In GeometricMachineLearning we always work with elements in $\mathfrak{g}^\mathrm{hor}$ and the Lie group $G$ is always $SO(N)$. We hence use:

\[ \gamma_\Delta(t) = \exp(\lambda(Y)\lambda(Y)^{-1}\Omega(\Delta)\lambda(Y)\lambda(Y)^{-1})Y = \lambda(Y)\exp(\lambda(Y)^{-1}\Omega(\Delta)\lambda(Y))E,\]

where we have used that

\[ \exp(\Lambda{}B\Lambda^{-1}) = \sum_{n = 0}^\infty \frac{1}{n!}(\Lambda{}B\Lambda^{-1})^n = \sum_{n = 0}^\infty \frac{1}{n!}\underbrace{(\Lambda{}B\Lambda^{-1})}_{\text{$n$ times}} = \sum_{n = 0}^\infty \Lambda\frac{1}{n!}B^n\Lambda^{-1}.\]

Based on this we define the maps:

\[\mathtt{geodesic}: \mathfrak{g}^\mathrm{hor} \to G, B \mapsto \exp(B),\]

and

\[\mathtt{cayley}: \mathfrak{g}^\mathrm{hor} \to G, B \mapsto \mathrm{Cayley}(B),\]

where $B = \lambda(Y)^{-1}\Omega(\Delta)\lambda(Y)$. These expressions for geodesic and cayley are the ones that we typically use in GeometricMachineLearning for computational reasons. We show how we can utilize the sparse structure of $\mathfrak{g}^\mathrm{hor}$ for computing the geodesic retraction and the Cayley retraction (i.e. the expressions $\exp(B)$ and $\mathrm{Cayley}(B)$ for $B\in\mathfrak{g}^\mathrm{hor}$). Similar derivations can be found in [15, 17, 18].

Remark

Further note that, even though the global section $\lambda:\mathcal{M} \to G$ is not unique, the final geodesic $\gamma_\Delta(t) = \lambda(Y)\exp(\lambda(Y)^{-1}\Omega(\Delta)\lambda(Y))E$ does not depend on the particular section we choose.

The Geodesic Retraction

An element of $\mathfrak{g}^\mathrm{hor}$ can be written as:

\[\begin{bmatrix} A & -B^T \\ B & \mathbb{O} \end{bmatrix} = \begin{bmatrix} \frac{1}{2}A & \mathbb{I} \\ B & \mathbb{O} \end{bmatrix} \begin{bmatrix} \mathbb{I} & \mathbb{O} \\ \frac{1}{2}A & -B^T \end{bmatrix} =: B'(B'')^T,\]
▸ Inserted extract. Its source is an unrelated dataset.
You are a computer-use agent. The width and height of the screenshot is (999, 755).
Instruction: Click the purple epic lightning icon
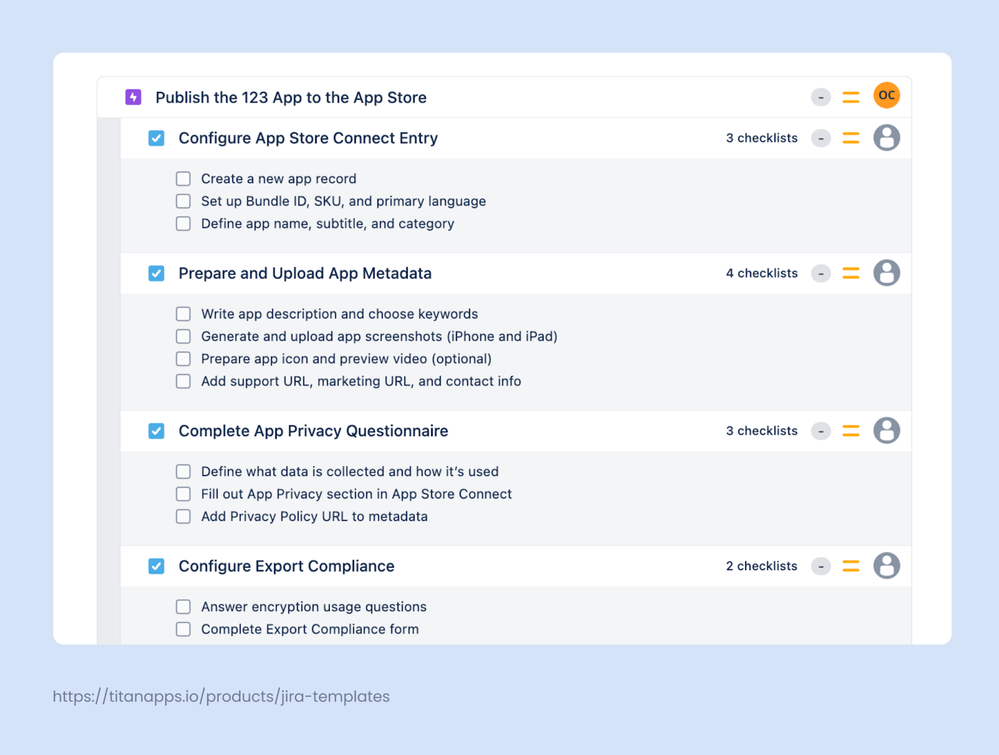(x=132, y=97)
where we exploit the sparse structure of the array, i.e. it is a multiplication of a $N\times2n$ with a $2n\times{}N$ matrix.

We further use the following:

\[ \begin{aligned} \exp(B'(B'')^T) & = \sum_{n=0}^\infty \frac{1}{n!} (B'(B'')^T)^n = \mathbb{I} + \sum_{n=0}^\infty \frac{1}{n!} B'\sum_{n=1}^\infty B'((B'')^TB')(B'')^T \\ & = \mathbb{I} + B'\left( \sum_{n=1}^\infty \frac{1}{n!} ((B'')^TB')^{n-1} \right)B'' =: \mathbb{I} + B'\mathfrak{A}(B', B'')B'', \end{aligned}\]
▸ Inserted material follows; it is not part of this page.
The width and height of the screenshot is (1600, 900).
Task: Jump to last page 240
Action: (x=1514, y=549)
where we defined $\mathfrak{A}(B', B'') := \sum_{n=1}^\infty \frac{1}{n!} ((B'')^TB')^{n-1}.$ Note that evaluating $\mathfrak{A}$ relies on computing products of small matrices of size $2n\times2n.$ We do this by relying on a simple Taylor expansion (see the docstring for GeometricMachineLearning.𝔄).

The final expression we obtain is:

\[\exp(B) = \mathbb{I} + B' \mathfrak{A}(B', B'') (B'')^T\]

The Cayley Retraction

For the Cayley retraction we leverage the decomposition of $B = B'(B'')^T\in\mathfrak{g}^\mathrm{hor}$ through the Sherman-Morrison-Woodbury formula:

\[(\mathbb{I} - \frac{1}{2}B'(B'')^T)^{-1} = \mathbb{I} + \frac{1}{2}B'(\mathbb{I} - \frac{1}{2}B'(B'')^T)^{-1}(B'')^T\]
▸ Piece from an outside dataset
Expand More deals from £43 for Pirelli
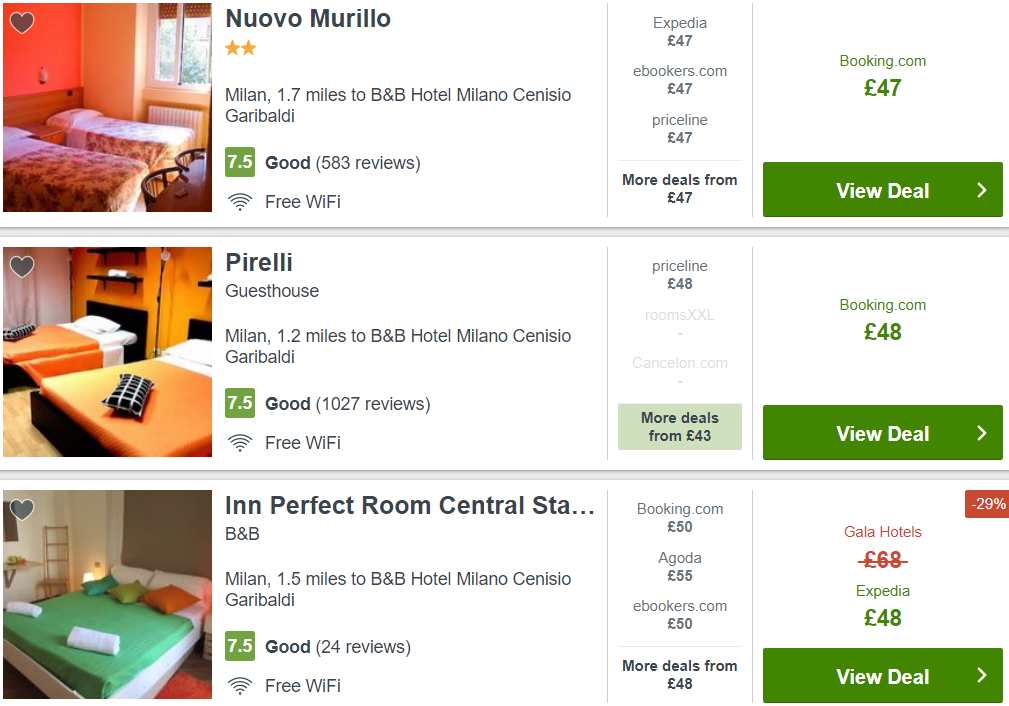[x=680, y=427]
So what we have to compute the inverse of:

\[\mathbb{I} - \frac{1}{2}\begin{bmatrix} \mathbb{I} & \mathbb{O} \\ \frac{1}{2}A & -B^T \end{bmatrix}\begin{bmatrix} \frac{1}{2}A & \mathbb{I} \\ B & \mathbb{O} \end{bmatrix} = \begin{bmatrix} \mathbb{I} - \frac{1}{4}A & - \frac{1}{2}\mathbb{I} \\ \frac{1}{2}B^TB - \frac{1}{8}A^2 & \mathbb{I} - \frac{1}{4}A \end{bmatrix}.\]

By leveraging the sparse structure of the matrices in $\mathfrak{g}^\mathrm{hor}$ we arrive at the following expression for the Cayley retraction (similar to the case of the geodesic retraction):

\[\mathrm{Cayley}(B) = \mathbb{I} + \frac{1}{2} B' (\mathbb{I}_{2n} - \frac{1}{2} (B'')^T B')^{-1} (B'')^T (\mathbb{I} + \frac{1}{2} B),\]

where we have abbreviated $\mathbb{I} := \mathbb{I}_N.$ We conclude with a remark:

Remark

As mentioned previously the Lie group $SO(N)$, i.e. the one corresponding to the Stiefel manifold and the Grassmann manifold, has a bi-invariant Riemannian metric associated with it: $(B_1,B_2)\mapsto \mathrm{Tr}(B_1^TB_2)$. For other Lie groups (e.g. the symplectic group) the situation is slightly more difficult bendokat2021real.

Library Functions

GeometricMachineLearning.geodesic — Method

geodesic(Y::Manifold, Δ)

Take as input an element of a manifold Y and a tangent vector in Δ in the corresponding tangent space and compute the geodesic (exponential map).

In different notation: take as input an element $x$ of $\mathcal{M}$ and an element of $T_x\mathcal{M}$ and return $\mathtt{geodesic}(x, v_x) = \exp(v_x).$ For example:

Y = rand(StiefelManifold{Float64}, N, n)
Δ = rgrad(Y, rand(N, n))
geodesic(Y, Δ)

See the docstring for rgrad for details on this function.